The average across the genders is 63.6, placing this area – which is in one of the richest, most powerful nations on the planet – below countries including Haiti, Liberia, and Sudan.

In fact, men in Sudan live longer on average than men in 50 of Russia’s 82 regions.

COVID-19 has also hit Russia harder than almost every nation on Earth, according to The BMJ, resulting in more deaths per capita than all but five countries – a fact that’s emerged despite the country’s health ministry providing inaccurate figures.

For these and other reasons, Russians have little faith in their healthcare system, with 25% of people who’ve purchased private healthcare saying they did so for an accurate diagnosis.

Just 2% of Russians are proud of their healthcare system, according to the Levada Centre polling organisation – which has led many to explore alternative, fraudulent treatments.

In 2010, there were 800,000 people purporting to be occult and faith healers, compared to 620,000 doctors, according to parliamentary health committee member Tatyana Yakovleva.

It’s unclear whether this oft-repeated statistic has changed in the more than decade since, but it demonstrates how little trust Russians have in their healthcare system.

Healthcare in Russia for foreigners

All residents in Russia can access the public healthcare system – including you.

Your company will usually sign you up for public healthcare, but you can also do this yourself by visiting a local doctor’s surgery or health center – though if you’re not fluent in Russian, we would advise taking someone who is.

Make sure you have your passport or other widely accepted form of ID, proof of your address in Russia, and your residence permit.

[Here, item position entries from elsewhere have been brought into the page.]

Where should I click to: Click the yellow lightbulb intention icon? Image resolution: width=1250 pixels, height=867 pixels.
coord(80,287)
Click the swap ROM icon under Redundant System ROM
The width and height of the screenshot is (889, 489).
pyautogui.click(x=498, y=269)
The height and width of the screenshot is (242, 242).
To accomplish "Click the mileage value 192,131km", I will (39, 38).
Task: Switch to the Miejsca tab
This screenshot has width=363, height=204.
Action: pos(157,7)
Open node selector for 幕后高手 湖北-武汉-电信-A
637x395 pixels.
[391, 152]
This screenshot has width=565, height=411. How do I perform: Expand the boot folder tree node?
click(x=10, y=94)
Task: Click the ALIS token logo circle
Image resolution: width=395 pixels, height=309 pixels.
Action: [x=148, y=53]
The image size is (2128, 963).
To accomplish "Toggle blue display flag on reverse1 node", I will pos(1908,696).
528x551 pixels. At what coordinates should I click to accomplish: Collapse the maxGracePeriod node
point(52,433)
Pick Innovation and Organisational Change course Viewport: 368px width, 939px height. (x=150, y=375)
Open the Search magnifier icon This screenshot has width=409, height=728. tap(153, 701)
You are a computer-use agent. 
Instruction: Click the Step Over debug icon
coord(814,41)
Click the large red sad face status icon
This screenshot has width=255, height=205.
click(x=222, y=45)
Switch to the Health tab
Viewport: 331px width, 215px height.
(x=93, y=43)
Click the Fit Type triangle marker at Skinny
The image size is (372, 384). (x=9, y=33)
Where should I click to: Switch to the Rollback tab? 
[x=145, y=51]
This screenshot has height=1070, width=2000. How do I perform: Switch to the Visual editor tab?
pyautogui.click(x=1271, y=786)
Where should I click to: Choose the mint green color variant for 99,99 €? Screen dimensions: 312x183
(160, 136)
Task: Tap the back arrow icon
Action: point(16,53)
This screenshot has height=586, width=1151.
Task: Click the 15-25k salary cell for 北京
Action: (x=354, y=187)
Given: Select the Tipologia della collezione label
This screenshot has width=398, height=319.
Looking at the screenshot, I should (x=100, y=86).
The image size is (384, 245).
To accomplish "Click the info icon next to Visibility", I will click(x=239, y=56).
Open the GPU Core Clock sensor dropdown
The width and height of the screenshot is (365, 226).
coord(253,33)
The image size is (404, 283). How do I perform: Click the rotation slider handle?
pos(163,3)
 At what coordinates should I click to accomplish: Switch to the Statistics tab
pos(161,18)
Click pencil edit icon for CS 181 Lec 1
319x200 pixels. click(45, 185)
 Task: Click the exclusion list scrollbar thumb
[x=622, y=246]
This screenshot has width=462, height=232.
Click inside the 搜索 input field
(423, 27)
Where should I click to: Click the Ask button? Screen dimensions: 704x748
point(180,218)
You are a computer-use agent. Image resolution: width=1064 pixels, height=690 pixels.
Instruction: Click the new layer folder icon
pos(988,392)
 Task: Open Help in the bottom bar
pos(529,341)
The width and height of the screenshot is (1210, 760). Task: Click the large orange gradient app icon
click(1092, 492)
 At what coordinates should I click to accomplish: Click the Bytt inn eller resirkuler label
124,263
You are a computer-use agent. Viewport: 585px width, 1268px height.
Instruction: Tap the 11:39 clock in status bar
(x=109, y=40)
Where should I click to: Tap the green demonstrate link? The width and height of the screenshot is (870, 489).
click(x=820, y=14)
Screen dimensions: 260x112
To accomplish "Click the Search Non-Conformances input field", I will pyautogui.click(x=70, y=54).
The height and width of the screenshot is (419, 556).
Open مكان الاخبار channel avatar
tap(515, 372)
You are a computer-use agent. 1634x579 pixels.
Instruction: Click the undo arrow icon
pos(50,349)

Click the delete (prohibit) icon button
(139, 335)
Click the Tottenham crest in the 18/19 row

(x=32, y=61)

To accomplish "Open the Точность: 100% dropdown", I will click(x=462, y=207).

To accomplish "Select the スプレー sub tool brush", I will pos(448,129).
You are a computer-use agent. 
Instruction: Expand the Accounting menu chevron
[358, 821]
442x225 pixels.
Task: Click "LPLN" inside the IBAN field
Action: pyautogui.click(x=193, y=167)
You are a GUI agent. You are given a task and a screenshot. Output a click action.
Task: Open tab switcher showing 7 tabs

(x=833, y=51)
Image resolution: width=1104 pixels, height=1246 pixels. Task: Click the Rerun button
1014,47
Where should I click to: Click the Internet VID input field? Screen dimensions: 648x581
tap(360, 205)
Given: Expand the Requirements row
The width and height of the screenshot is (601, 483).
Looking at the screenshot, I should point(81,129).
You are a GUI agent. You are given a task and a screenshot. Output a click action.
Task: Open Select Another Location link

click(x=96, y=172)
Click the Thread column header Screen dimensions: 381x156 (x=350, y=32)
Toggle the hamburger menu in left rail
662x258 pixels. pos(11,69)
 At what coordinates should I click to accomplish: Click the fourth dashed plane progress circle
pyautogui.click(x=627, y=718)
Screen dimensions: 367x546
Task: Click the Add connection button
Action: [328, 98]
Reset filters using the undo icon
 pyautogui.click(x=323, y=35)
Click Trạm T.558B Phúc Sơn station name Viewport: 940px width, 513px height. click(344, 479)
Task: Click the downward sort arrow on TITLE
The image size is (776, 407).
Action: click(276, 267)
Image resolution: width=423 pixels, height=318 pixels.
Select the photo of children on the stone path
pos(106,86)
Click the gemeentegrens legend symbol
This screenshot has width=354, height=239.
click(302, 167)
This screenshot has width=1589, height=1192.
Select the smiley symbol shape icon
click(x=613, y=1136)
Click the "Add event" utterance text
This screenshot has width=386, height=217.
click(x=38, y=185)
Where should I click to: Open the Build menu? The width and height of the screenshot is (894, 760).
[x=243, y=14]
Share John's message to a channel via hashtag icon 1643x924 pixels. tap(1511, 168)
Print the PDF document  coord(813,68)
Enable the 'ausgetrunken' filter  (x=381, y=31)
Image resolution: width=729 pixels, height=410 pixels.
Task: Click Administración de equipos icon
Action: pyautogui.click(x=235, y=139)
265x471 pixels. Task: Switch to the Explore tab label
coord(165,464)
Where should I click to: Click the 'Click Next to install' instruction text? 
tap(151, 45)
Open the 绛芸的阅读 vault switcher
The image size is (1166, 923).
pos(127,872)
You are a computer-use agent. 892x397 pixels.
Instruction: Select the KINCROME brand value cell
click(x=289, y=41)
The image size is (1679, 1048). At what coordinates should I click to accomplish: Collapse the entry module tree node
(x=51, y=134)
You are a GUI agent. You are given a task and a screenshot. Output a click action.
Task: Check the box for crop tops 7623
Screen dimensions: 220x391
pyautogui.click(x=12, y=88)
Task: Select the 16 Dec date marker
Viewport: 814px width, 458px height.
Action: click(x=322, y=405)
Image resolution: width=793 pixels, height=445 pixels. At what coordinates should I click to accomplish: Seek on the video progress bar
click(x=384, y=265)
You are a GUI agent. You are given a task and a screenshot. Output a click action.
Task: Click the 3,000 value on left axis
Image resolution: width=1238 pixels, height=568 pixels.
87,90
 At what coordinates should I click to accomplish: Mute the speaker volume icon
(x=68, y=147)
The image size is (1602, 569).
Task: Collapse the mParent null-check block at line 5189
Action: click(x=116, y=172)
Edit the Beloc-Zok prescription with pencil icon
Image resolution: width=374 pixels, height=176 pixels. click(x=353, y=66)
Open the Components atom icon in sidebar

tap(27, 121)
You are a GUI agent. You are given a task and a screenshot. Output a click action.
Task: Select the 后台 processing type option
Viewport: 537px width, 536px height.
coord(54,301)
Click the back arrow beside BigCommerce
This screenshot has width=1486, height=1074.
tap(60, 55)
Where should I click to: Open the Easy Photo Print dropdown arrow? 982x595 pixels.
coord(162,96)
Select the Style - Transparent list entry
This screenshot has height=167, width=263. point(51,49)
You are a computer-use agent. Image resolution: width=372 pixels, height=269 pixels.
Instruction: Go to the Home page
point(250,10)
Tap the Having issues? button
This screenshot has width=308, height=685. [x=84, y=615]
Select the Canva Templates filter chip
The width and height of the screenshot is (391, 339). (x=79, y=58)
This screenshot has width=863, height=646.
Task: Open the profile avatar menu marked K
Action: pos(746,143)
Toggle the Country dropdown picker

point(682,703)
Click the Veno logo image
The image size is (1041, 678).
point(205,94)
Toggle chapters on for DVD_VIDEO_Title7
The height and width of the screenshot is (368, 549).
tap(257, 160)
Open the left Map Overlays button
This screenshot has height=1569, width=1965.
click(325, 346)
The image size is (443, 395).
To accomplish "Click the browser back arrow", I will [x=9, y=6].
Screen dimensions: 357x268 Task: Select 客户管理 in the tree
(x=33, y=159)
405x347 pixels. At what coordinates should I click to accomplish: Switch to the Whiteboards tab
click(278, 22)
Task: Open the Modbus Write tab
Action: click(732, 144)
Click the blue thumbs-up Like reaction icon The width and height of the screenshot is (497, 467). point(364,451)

You can also register your children for public healthcare, though you’ll need to send their passports, residence permits, and birth certificates to the Ministry of Health.

5% of Russia’s population – 7.2 million people – are covered by private medical insurance.

Do I need health insurance in Russia?

Almost certainly. To get a work visa, you must either sign up to the public healthcare system or acquire private medical insurance that covers you in Russia.

You may still be able to access the full breadth of state healthcare provisions without a work visa or a job. Check with a Russian medical insurance company if you’re in this situation.

In either case though, you should strongly consider taking out a private policy. The Russian public healthcare system is overburdened, underfunded, and filled with underpaid, overworked staff.

As ever, you can get the best coverage and treatment possible by going private.

Benefits of private medical cover in Russia

  • Shorter waiting times
  • Peace of mind
  • You’ll receive the highest level of care available
  • The overall quality of health services is low, making it more important that you get the best care around
  • Medical equipment is typically much more technologically advanced
  • Fewer unexpected out-of-pocket expenses means you can budget your healthcare in advance
  • The staff will be more likely to speak English
  • The paperwork is also more likely to be in English

How much does health insurance cost in Russia?

For an individual

You should expect to pay around $1,150 per year for private cover in Russia, which comes to $96 per month.

It’s worth getting a few different quotes though, as prices can vary massively.

For a family

To cover a family of four in Russia, it’ll cost you around $4,285 per year.

That means you’ll pay about $3 per day, per person to secure peace of mind – and the best level of care in the country, ready if you ever need it.